The life of record producer Joe Meek involved sex, drugs, homosexuality, spiritualism, blackmail, crime, madness, paranoia, murder and suicide. Oh, and Screaming Lord Sutch too.
In the early Sixties, Meek was a pioneering if maverick record producer operating from rooms above a handbag shop in Holloway Road, London. It was an unlikely place for recording hits like Telstar (putting a British band on top of the US singles charts for the first time). Meek’s pill-popping lifestyle and efforts to promote the object of his desire – the peroxided singer Heinz – led to his downfall and, eventually, murder and suicide.
Lock Stock actor Nick Moran cowrites and directs this amazing tale first seen as a play. Meek turned down The Beatles and sent Tom Jones away when he came looking for someone to record him, but his contribution to pop history shouldn’t be underestimated.
Telstar offers a rewarding stroll down memory lane with some of the original studio stars – Jess Conrad, John Leyton Clem Cattini and Chas Hodges (of Chas and Dave fame) – putting in cameo performances. Ralf Little, James Corden and JJ Feild (as Heinz) impress as members of The Outlaws, the band that pre-empted The Tornados who recorded Telstar.

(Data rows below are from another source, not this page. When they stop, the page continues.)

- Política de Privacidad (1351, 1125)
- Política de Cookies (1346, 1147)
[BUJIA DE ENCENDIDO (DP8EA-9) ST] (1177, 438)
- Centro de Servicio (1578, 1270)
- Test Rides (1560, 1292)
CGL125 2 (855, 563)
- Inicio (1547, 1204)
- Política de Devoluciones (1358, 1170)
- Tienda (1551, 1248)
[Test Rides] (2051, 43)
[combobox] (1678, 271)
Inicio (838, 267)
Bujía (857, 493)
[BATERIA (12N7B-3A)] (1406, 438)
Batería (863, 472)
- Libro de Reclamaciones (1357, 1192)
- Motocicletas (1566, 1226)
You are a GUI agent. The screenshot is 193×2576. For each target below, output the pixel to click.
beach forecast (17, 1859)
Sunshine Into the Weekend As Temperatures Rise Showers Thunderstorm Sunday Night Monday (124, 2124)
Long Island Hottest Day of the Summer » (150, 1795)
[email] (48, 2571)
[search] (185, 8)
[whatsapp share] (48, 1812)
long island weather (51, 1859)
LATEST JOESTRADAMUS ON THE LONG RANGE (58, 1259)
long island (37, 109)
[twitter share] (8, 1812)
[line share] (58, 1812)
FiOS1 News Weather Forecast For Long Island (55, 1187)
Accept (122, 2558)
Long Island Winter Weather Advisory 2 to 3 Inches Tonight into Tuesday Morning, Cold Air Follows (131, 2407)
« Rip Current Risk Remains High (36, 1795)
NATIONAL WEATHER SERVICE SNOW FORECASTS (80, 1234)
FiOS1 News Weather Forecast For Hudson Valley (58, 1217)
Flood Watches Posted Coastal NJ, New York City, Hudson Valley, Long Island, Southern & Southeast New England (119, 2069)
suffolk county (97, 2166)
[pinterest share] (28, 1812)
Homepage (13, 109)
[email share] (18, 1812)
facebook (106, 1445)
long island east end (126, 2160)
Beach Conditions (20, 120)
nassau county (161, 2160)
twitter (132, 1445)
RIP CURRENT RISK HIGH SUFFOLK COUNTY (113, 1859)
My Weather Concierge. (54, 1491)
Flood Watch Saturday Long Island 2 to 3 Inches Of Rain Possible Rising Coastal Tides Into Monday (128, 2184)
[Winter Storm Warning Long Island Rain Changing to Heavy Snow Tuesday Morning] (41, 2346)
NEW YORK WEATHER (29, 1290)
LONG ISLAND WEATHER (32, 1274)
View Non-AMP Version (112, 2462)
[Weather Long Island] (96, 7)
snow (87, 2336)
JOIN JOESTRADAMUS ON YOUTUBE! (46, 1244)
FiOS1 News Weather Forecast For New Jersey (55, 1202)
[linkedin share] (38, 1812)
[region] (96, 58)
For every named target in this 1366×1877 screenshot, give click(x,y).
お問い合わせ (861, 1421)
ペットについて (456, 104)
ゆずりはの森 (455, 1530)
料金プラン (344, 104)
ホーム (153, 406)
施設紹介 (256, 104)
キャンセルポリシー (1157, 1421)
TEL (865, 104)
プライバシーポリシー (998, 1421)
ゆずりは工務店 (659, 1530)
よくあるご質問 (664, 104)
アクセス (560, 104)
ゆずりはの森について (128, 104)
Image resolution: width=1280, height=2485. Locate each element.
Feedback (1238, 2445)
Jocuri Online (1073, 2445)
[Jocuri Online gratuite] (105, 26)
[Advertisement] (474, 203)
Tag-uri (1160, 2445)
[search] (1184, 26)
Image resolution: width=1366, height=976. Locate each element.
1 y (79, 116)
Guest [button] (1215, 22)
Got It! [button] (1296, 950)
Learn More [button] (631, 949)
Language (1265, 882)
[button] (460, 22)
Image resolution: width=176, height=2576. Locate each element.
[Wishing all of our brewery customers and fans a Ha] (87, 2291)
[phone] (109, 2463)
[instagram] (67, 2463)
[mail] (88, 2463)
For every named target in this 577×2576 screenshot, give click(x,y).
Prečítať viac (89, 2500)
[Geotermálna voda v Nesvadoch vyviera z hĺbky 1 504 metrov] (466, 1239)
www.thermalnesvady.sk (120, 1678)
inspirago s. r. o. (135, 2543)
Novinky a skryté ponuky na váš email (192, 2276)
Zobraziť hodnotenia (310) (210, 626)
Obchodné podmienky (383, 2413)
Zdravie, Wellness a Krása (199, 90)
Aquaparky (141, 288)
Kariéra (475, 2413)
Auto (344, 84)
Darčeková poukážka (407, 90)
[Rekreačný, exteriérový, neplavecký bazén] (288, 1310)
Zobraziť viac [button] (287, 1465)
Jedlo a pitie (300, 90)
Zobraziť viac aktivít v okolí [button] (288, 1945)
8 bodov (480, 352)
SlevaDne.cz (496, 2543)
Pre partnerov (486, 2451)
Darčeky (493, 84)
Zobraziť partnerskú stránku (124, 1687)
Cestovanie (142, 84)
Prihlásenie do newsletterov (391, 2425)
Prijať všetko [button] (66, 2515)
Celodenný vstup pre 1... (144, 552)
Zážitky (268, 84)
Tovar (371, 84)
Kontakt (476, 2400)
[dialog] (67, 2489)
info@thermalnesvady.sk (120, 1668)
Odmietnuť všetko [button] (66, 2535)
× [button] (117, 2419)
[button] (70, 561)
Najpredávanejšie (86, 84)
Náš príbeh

But the acting honours belong to Con O’Neill, reprising his awardwinning stage performance, who towers over the proceedings as Meek, once described as the world’s first tone deaf record producer.
Other key roles are played by Pam Ferris, fussing about as his understanding landlady, and Kevin Spacey, sporting a British accent as the major who bankrolls Meek’s recording activities (and went on to invent the wheelie bin – but that’s another story altogether).